5. Fresh (Reminds you of fresh out the shower or soap) - Body Shop's White Musk 

6. Summer & Spring - Elizabeth Arden's Green Tea 

7. Winter & Fall - Theirry Mugler's Angel 

8. Day - Calvin Klein's Euphoria Blossom 

9. Night - Elizabeth Arden's Provocative Woman and Paul Smith's Rose 

10. Exotic/Sexy - Elizabeth Arden's Provocative Woman and Paul Smith's Rose


----------



## zoey223 (Nov 29, 2009)

1. Just Favorite scent- David Yurman, Flower Bomb, Gucci by Gucci

2. Fruity or Tropical- Moschino Hippy Fizz

3. Warm (Vanilla, coconut, pumpkin ect) - Kenzo Amour and Kenzo Indian holi

4. Light, Soft- Issey Miyake, Versace Signature 

5. Fresh (Reminds you of fresh out the shower or soap) - Clean Provence, Asprey Purple Water 

6. Summer & Spring- Guerlain Champs Elysees, Versace Signature

7. Winter & Fall- Gucci by Gucci EDP

8. Day- Gucci by Gucci, David Yurman, Chanel Allure Sensuelle, 

9. Night - Same as above 

10. Exotic/Sexy- Fracas, Magie Noir, Magical Moon 

***An extra one, The Cheapest perfume/body Spray that you have & love... I don't have any!


----------



## sleepyeyedgirl (Aug 6, 2011)

1. Favorite scent - Flowerbomb by Viktor & Rolf

	2. Fruity or tropical - Moon Sparkle by Escada

	3. Warm (Vanilla, coconut, pumpkin etc) - Viva La Juicy by Juicy Couture

	4. Light, soft - Heiress by Paris Hilton

	5. Fresh - Ralph by Ralph Lauren

	6. Summer & Spring - I Love Love by Moschino

	7. Winter & Fall - Pink Sugar Sensual by Aquolina

	8. Day - Daisy by Marc Jacobs

	9. Night - Chloe by Chloe

	10. Exotic/Sexy -  Agent Provocateur Maitresse by Agent Provocateur


----------



## VAL4M (Dec 6, 2013)

1. Just Favorite scent- Armani Prive Cuir d'amethyste  (Leather and violette)

2. Fruity or Tropical- Annick Goutal Mandragore ( I do not wear fruity perfume) Serge Lutens Daim Blond is on my wish list

3. Warm (Vanilla, coconut, pumpkin ect) - My Serge Lutens collection!
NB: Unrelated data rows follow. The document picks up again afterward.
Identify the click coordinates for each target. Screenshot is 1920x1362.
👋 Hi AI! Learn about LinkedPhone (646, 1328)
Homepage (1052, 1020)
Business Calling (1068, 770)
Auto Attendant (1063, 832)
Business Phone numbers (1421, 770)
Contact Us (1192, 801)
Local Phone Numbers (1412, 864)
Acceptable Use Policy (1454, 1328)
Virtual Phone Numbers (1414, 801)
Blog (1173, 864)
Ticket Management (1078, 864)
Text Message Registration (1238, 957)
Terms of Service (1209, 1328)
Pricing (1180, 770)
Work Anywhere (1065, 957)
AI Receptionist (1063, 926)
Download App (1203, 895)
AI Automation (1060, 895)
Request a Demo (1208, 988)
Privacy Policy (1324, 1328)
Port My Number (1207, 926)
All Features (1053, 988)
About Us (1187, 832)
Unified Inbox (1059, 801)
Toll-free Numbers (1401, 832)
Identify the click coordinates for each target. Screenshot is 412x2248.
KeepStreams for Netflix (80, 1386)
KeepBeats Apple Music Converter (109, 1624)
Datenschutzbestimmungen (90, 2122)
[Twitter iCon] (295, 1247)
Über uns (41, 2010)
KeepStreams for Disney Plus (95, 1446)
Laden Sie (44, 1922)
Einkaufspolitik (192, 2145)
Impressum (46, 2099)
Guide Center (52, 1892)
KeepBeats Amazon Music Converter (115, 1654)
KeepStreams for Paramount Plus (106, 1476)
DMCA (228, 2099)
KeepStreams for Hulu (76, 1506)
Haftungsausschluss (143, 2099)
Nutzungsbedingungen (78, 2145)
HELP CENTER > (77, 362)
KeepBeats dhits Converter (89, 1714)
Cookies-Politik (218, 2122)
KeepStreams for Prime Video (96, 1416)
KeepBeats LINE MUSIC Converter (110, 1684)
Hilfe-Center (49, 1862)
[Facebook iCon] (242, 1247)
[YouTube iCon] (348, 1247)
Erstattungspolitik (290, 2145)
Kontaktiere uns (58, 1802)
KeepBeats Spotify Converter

Jeux de Peau, Cuir Mauresque, etc Annick Goutal Ambre Fetish and Encent Flambayant

4. Light, Soft- Serge Lutens Bois de vanille

5. Fresh (Reminds you of fresh out the shower or soap) - Stella McCartney Sheer

6. Summer & Spring- Annick Goutal Un matin d'orage

7. Winter & Fall- Serge Lutens Cedre, Alien Limited edition in Leather

8. Day- Thierry Mugler Alien (I love the limited edition Caramel salé!!!)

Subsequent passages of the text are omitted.